Autora: Diana Lima
Não há dúvida de que, em qualquer negócio, se pretende obter a melhor performance com o menor custo. Na gestão de ativos, utiliza-se a manutenção como forma de recuperar o desempenho original de um equipamento, evitando as paragens e os custos avultados consequentes de uma avaria.

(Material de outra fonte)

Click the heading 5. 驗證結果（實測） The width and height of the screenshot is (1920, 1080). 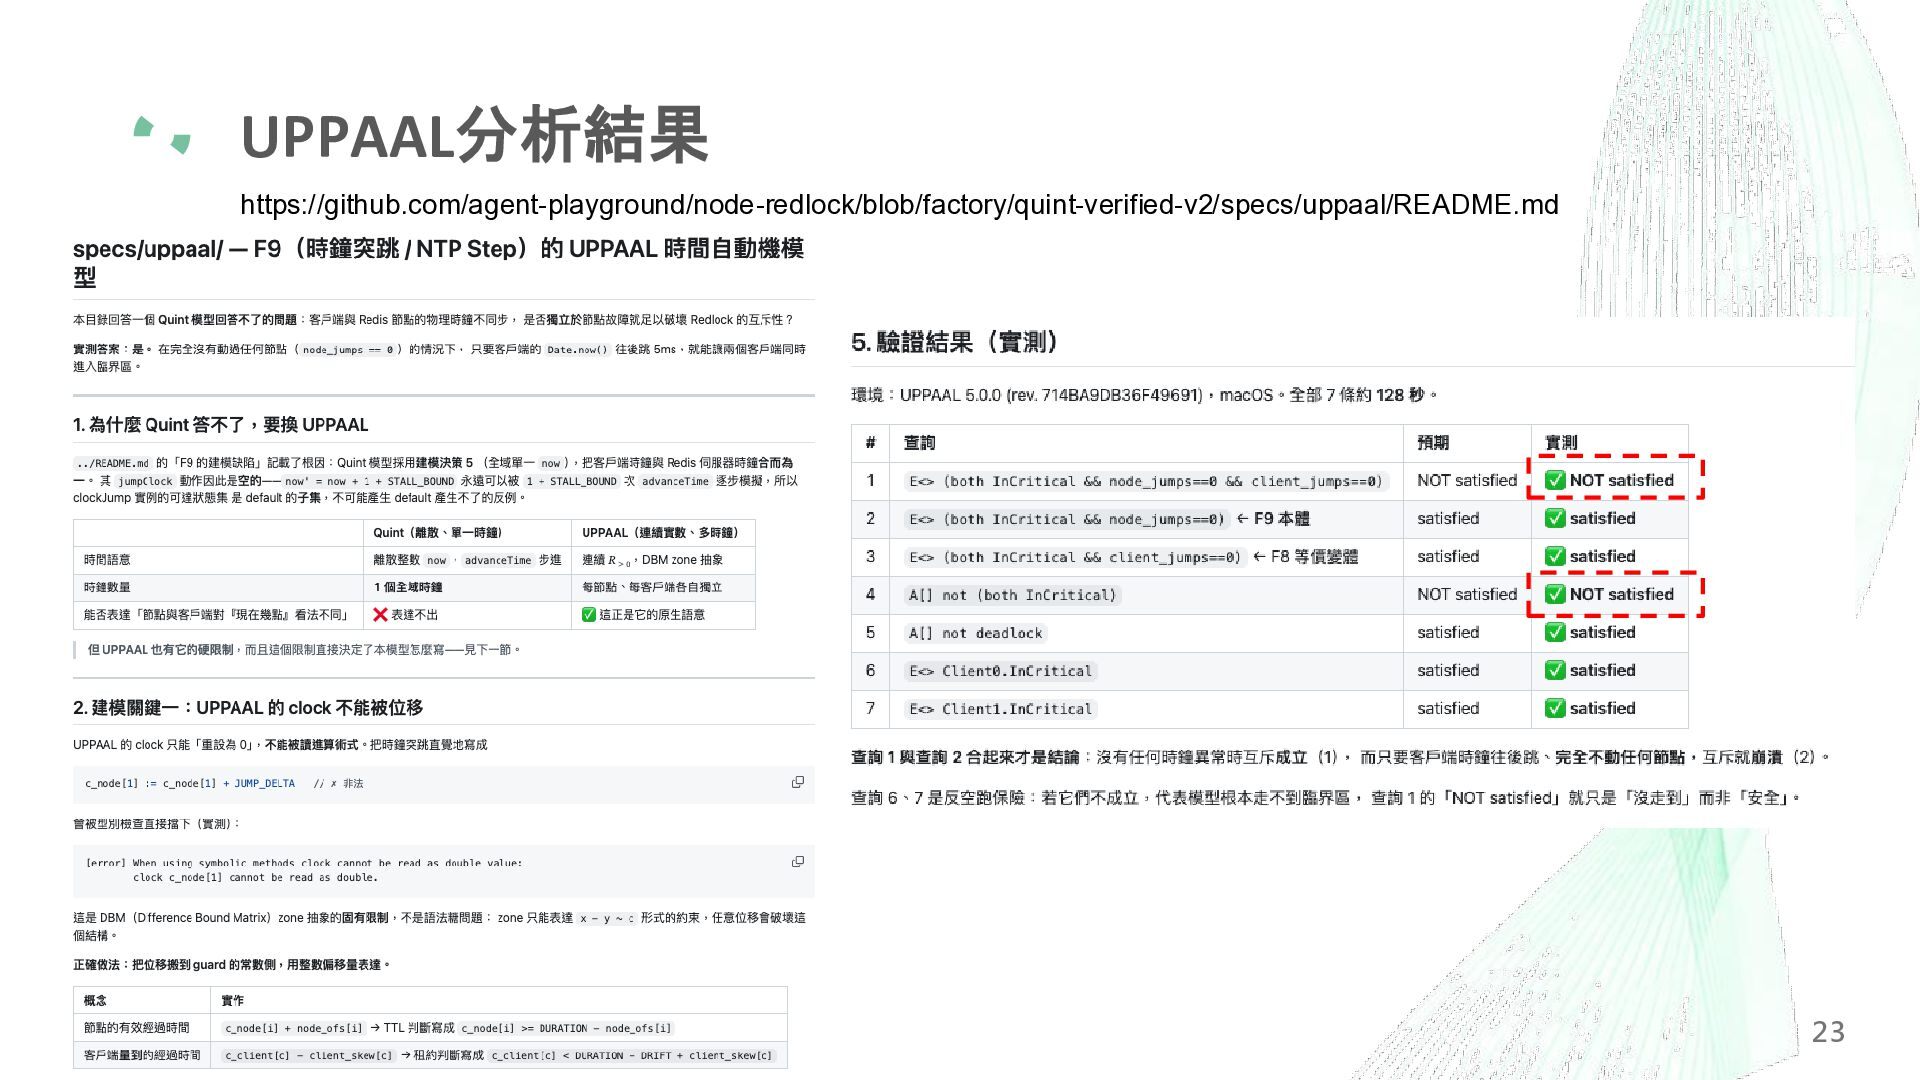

A manutenção de edifícios e infraestruturas não é uma exceção, podendo o tempo de vida útil dos edifícios ser otimizado utilizando ferramentas de manutenção preventiva e preditiva, cada vez mais, em detrimento da manutenção corretiva – antecipar avarias, reduzir despesas.
A tecnologia utilizada em ambiente industrial tem também o seu lugar neste ramo, como é o caso da termografia para detetar infiltrações de água que ainda não deram sinal de ocorrência, falhas de isolamento que prejudicam o conforto térmico e fissuras; a análise de vibrações para assegurar a estabilidade de um edifício ou até uma simples, mas efetiva, inspeção visual.
Ao utilizar estas ferramentas, passamos do ponto de vista corretivo para o ponto de vista proativo, estando não só a tomar medidas do ponto de vista económico – evitando grandes reparações e danificação de propriedade – como também a aumentar a segurança do edifício e, assim, prevenir a ocorrência de acidentes.